Assis Chateaubriand – Nesta sexta-feira (13), por volta das 10h30, o Conselho Tutelar acionou à Polícia Militar para comparecer na Avenida Industrial, Jardim América, onde no local, havia uma denúncia, que um homem estaria mantendo uma mulher e três crianças em cárcere privado, sendo que o Conselho Tutelar ligou para a escola das citadas crianças e obteve a confirmação de que as crianças não compareceram no estabelecimento de ensino.

No local, não ficou constatado o cárcere privado. As conselheiras do Conselho Tutelar conversaram com a mãe das crianças, uma senhora de 36 anos de idade e disse ter três filhos e que aproximadamente 30 dias, passou a conviver na condição de união estável com uma pessoa.

Esta relatou ainda que na data do dia (12), o homem estava muito agressivo, nervoso sem revelar a razão para tal comportamento, que as crianças não foram para escola nesta sexta-feira (13), porque devido a confusão as crianças não tomaram banho e ficaram assustadas.
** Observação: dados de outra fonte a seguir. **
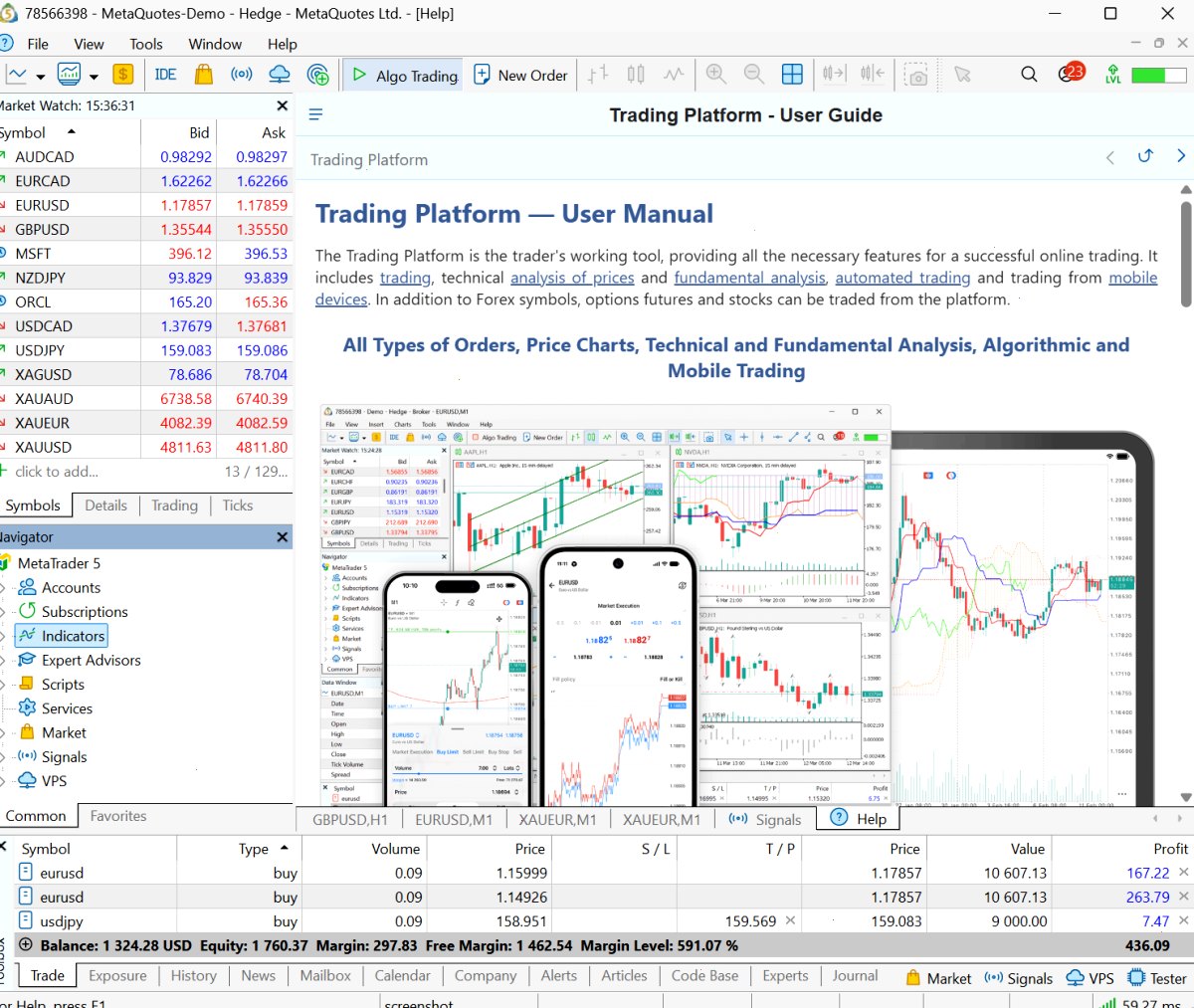Switch to the History tab
The width and height of the screenshot is (1194, 1008).
click(193, 976)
Enquanto as conselheiras conversavam com a mesma, no portão da casa, o homem estava ao fundo do quintal aproximadamente 20 metros, oportunidade em que um dos policiais presente no local, chamou ele para acompanhar e conversar sobre a situação.
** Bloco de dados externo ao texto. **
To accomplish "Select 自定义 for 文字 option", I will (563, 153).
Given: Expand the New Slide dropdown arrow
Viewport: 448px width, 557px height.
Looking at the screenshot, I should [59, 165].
Este falou que não queria conversar, o que foi respeitado a vontade do mesmo, porém, quando a conselheira chamou uma das crianças para conversar, ele demonstrou muito desconforto e preocupação, oportunidade em que rapidamente se levantou da cadeira em que estava sentado no fundo quintal e foi até ao portão e ficou ao lado da criança, sendo que quando a criança percebeu a presença dele, esta saiu correndo para dentro de casa, mesmo sem finalizar a conversa com as conselheiras, este contexto deixou claro que as crianças possuem muito medo do mesmo, bem como restou evidente a preocupação dele do que as crianças poderiam falar em seu detrimento.
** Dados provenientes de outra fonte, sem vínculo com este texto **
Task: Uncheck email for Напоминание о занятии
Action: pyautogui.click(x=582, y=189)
Diante do Exposto, a equipe policial entendeu por bem pegar as crianças para que as conselheiras pudessem ouvi-las de forma imediata e separadas, sem oportunidade de serem amedrontadas pela mãe e seu convivente, porém, a mãe das crianças não gostou da ideia e pegou as crianças e correu pra dentro de casa, sendo que foi possível perceber que a mãe das crianças estava advertindo as crianças para não falar com ninguém.

Já na sequência, foi possível ouvir os choros das crianças, oportunidade em que a equipe policial conseguiu abrir o portão e adentrou na casa para pegar as crianças.

Ficou bem evidente pelos militares, que em que pese a mulher, convive com o agressor, por apenas 30 dias, e esta  foi a favor da pessoa do agressor, em detrimento de seus próprios filhos, haja vista que é inegável que as crianças possuem muito medo do elemento.

A mulher também apresentava pouco caso com os trabalhos das conselheiras, bem como da equipe policial.

Ainda segundo a Polícia Militar, ambos são usuários de drogas, maior parte crack. As conselheiras encaminharam a mulher e as crianças até a Sede do Conselho Tutelar para procedimentos cabíveis.